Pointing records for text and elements
###
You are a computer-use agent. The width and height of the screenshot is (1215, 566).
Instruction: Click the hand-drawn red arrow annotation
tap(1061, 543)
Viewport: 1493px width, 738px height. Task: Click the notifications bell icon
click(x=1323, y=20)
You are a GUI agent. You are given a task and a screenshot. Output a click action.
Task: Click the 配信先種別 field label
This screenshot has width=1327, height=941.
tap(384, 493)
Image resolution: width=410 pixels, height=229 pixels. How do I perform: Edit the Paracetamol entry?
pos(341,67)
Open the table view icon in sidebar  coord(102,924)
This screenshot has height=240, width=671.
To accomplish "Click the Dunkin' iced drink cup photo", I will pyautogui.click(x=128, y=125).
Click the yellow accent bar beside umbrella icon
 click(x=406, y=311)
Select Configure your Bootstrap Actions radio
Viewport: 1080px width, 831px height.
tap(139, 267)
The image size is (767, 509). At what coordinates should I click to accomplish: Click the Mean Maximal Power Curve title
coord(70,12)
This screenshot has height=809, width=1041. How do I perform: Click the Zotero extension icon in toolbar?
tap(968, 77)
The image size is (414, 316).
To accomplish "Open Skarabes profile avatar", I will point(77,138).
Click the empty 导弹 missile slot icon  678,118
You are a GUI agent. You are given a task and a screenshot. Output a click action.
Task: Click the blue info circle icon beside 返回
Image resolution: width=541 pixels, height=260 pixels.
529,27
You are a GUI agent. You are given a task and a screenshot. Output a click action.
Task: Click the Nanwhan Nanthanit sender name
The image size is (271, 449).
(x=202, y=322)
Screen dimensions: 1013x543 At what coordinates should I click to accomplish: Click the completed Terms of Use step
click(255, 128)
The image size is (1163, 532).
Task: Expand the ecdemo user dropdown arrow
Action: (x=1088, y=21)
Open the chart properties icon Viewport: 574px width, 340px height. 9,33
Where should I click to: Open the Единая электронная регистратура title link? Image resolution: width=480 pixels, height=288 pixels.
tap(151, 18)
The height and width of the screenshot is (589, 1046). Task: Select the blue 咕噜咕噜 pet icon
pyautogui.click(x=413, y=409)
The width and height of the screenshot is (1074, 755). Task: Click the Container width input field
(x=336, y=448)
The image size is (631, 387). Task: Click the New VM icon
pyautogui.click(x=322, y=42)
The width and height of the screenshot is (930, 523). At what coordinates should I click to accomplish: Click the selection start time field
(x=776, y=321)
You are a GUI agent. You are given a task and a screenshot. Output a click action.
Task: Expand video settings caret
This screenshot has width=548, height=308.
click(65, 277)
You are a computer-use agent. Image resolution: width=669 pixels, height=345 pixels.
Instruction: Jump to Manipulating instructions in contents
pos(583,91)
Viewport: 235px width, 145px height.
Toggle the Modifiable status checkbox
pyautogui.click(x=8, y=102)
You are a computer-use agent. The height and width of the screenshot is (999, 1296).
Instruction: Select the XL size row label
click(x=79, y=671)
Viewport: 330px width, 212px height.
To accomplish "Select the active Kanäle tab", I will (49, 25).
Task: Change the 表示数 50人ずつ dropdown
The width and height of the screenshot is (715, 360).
###
▶ **Your task**:
Copy out everything from the first line down to the line containing "tap(139, 267)", requests included. Scale each coordinate in the answers by 1.35 and round to whole numbers, with halves rounded up; leave the requests unchanged.

▶ **Response to the task**:
You are a computer-use agent. The width and height of the screenshot is (1215, 566).
Instruction: Click the hand-drawn red arrow annotation
tap(1432, 733)
Viewport: 1493px width, 738px height. Task: Click the notifications bell icon
click(x=1786, y=27)
You are a GUI agent. You are given a task and a screenshot. Output a click action.
Task: Click the 配信先種別 field label
This screenshot has width=1327, height=941.
tap(518, 666)
Image resolution: width=410 pixels, height=229 pixels. How do I perform: Edit the Paracetamol entry?
pos(460,90)
Open the table view icon in sidebar  coord(138,1247)
This screenshot has height=240, width=671.
To accomplish "Click the Dunkin' iced drink cup photo", I will pyautogui.click(x=173, y=169).
Click the yellow accent bar beside umbrella icon
 click(x=548, y=420)
Select Configure your Bootstrap Actions radio
Viewport: 1080px width, 831px height.
tap(188, 360)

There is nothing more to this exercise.